CU/HS 399 - Jewish Life in Vienna: Past and Present
Vienna has always been—and continues to be—a palimpsest of Jewish life: a city layered with traces of Jewish presence, written and rewritten over time. Three mass expulsions (1420/21, 1669/70, and 1938–45) stand in stark contrast to periods of flourishing cultural and intellectual life, particularly during the 19th and early 20th centuries. In 1938, the year of the Anschluss, Vienna was home to nearly 200,000 Jewish residents, making it the largest Jewish city in the German-speaking world—surpassing even Berlin, both in absolute numbers and relative proportion.
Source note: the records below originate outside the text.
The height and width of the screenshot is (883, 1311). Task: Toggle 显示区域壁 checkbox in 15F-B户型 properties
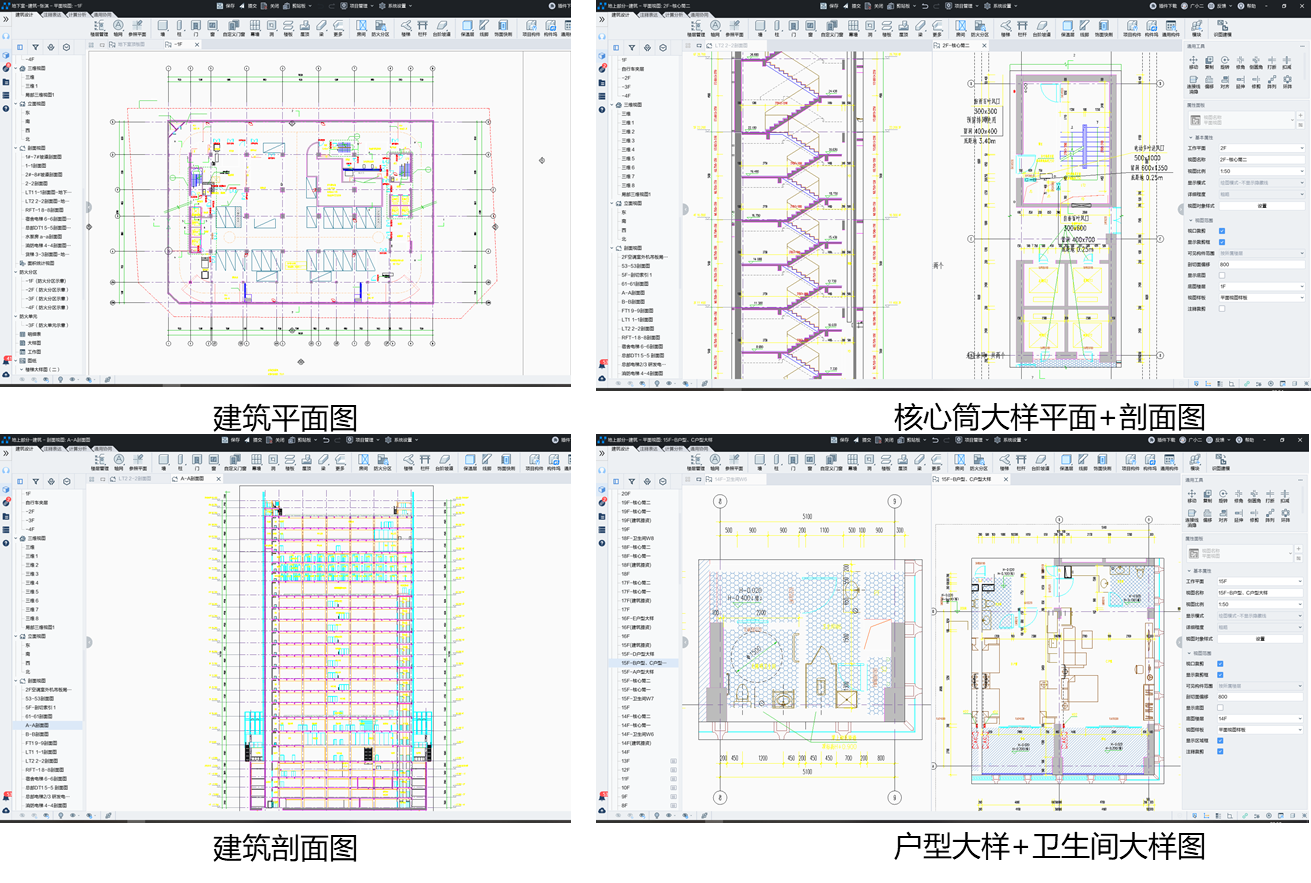pyautogui.click(x=1221, y=740)
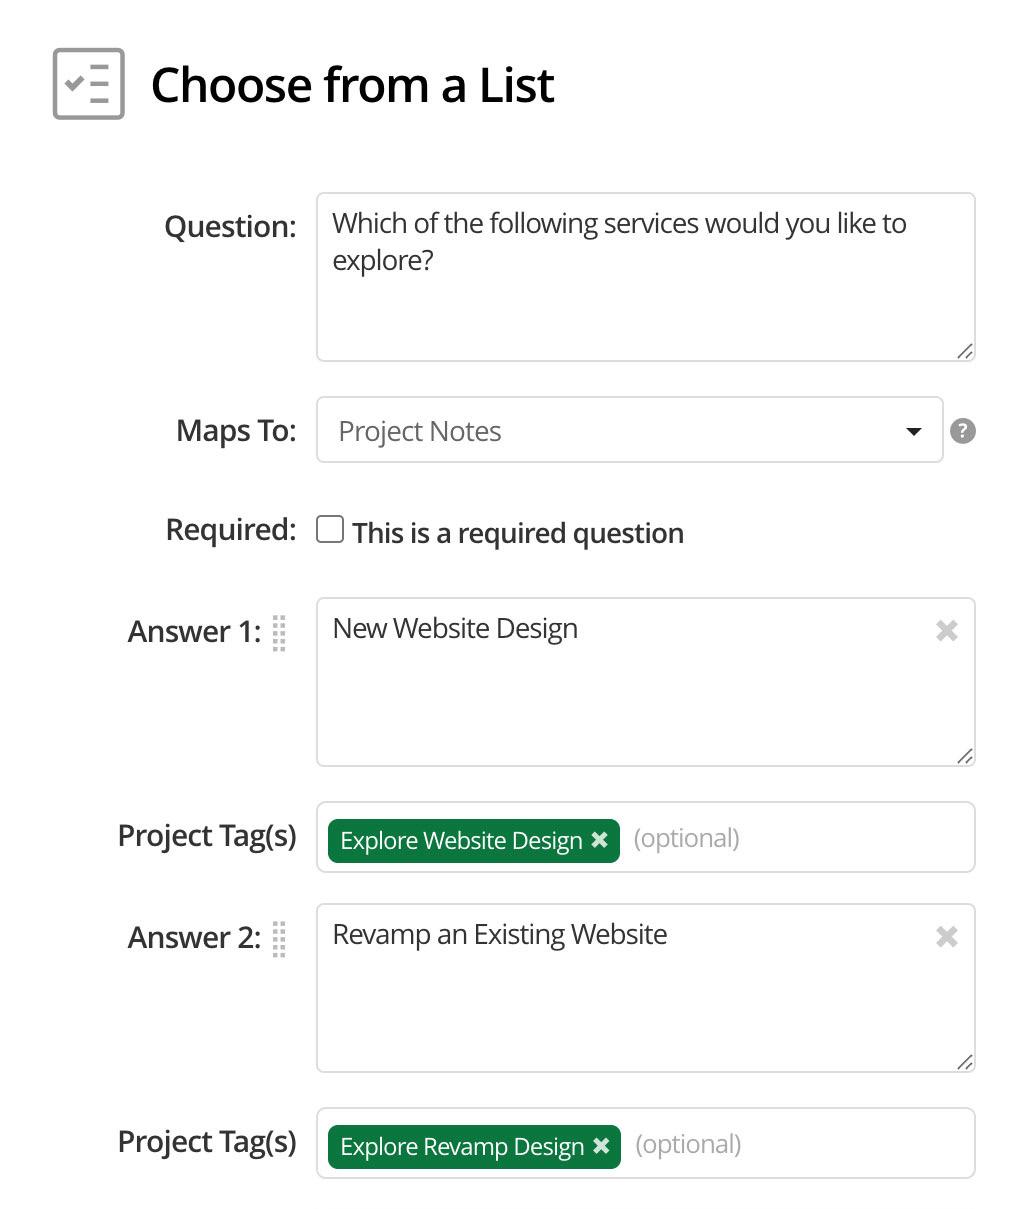
Task: Remove the Explore Website Design tag
Action: point(600,840)
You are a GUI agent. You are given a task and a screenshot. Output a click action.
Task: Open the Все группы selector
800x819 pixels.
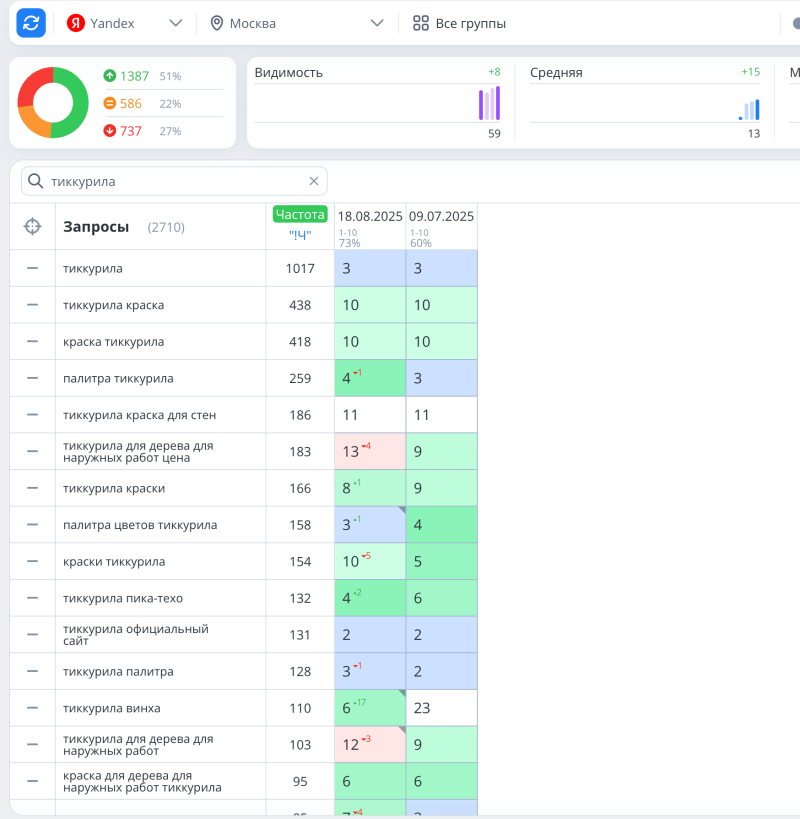460,23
Today, eight decades after the Shoah, this number stands at 12,000. Yet it is a mix of Jewish immigration from Eastern Europe since the 1970s, a growing historical awareness—especially regarding the Nazi period—
and a renewed Jewish self-confidence that make Jewish life a lasting and visible presence in contemporary Vienna.
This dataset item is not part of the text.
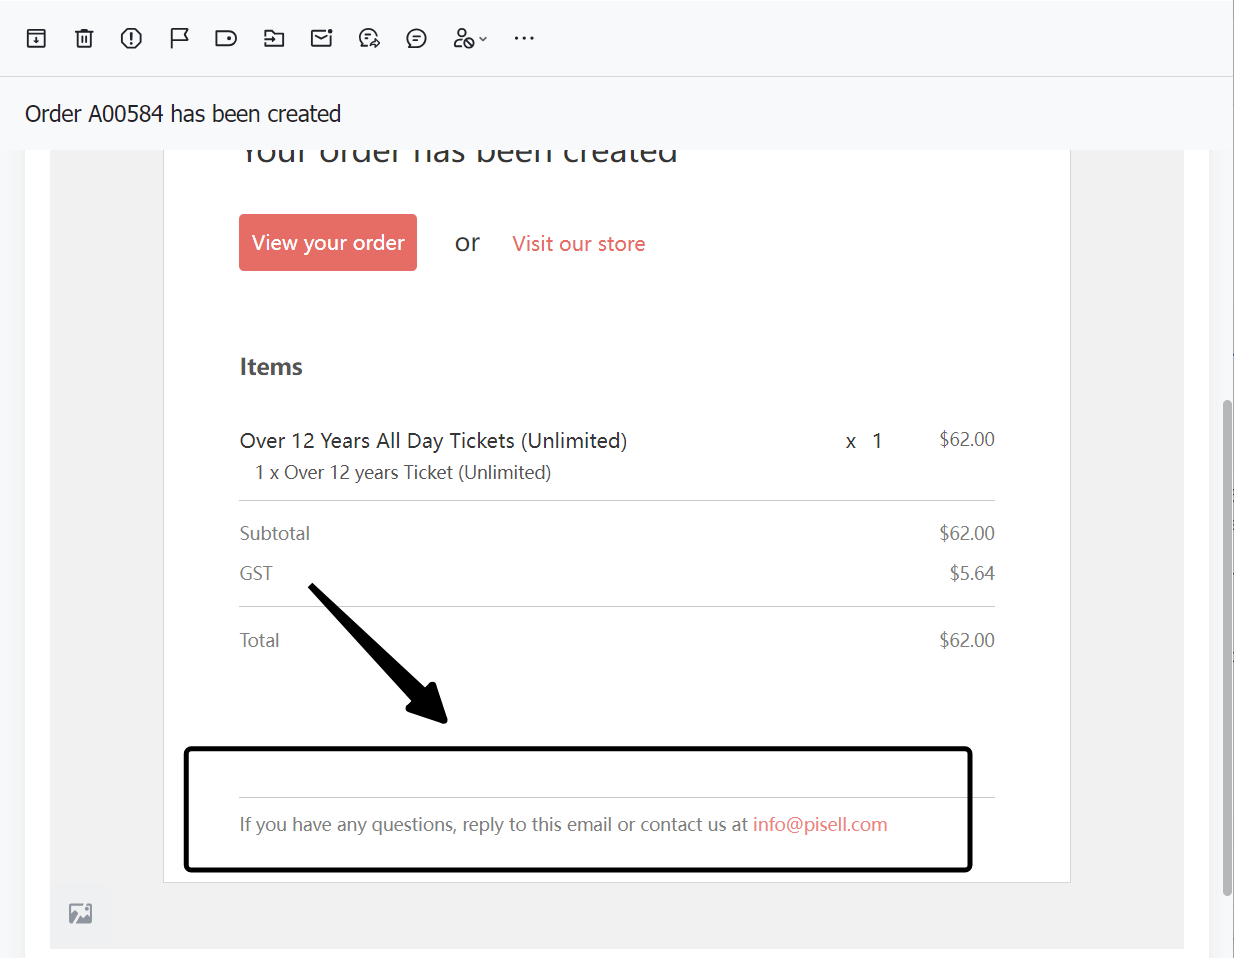This screenshot has width=1234, height=958.
Task: Click the info@pisell.com email link
Action: pos(819,824)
In this class, we will explore the rich and complex history of Jewish life in Vienna. We will examine what it means to “read” a city from a historical perspective, with a particular focus on its Jewish dimensions. We’ll engage with the city’s “grammar”—its streets, sites, past and future tenses—as well as its wounds and its present state. In order to do so, we will work with a mix of primary and secondary literature as well as films. Students will visit the Jewish Museum Vienna, the Leopold Museum, and the Documentation Center of Austrian Resistance, participate in a walking tour, and hear from a guest speaker. Assignments include written and oral responses to the readings, presentations, a midterm exam, and a final project.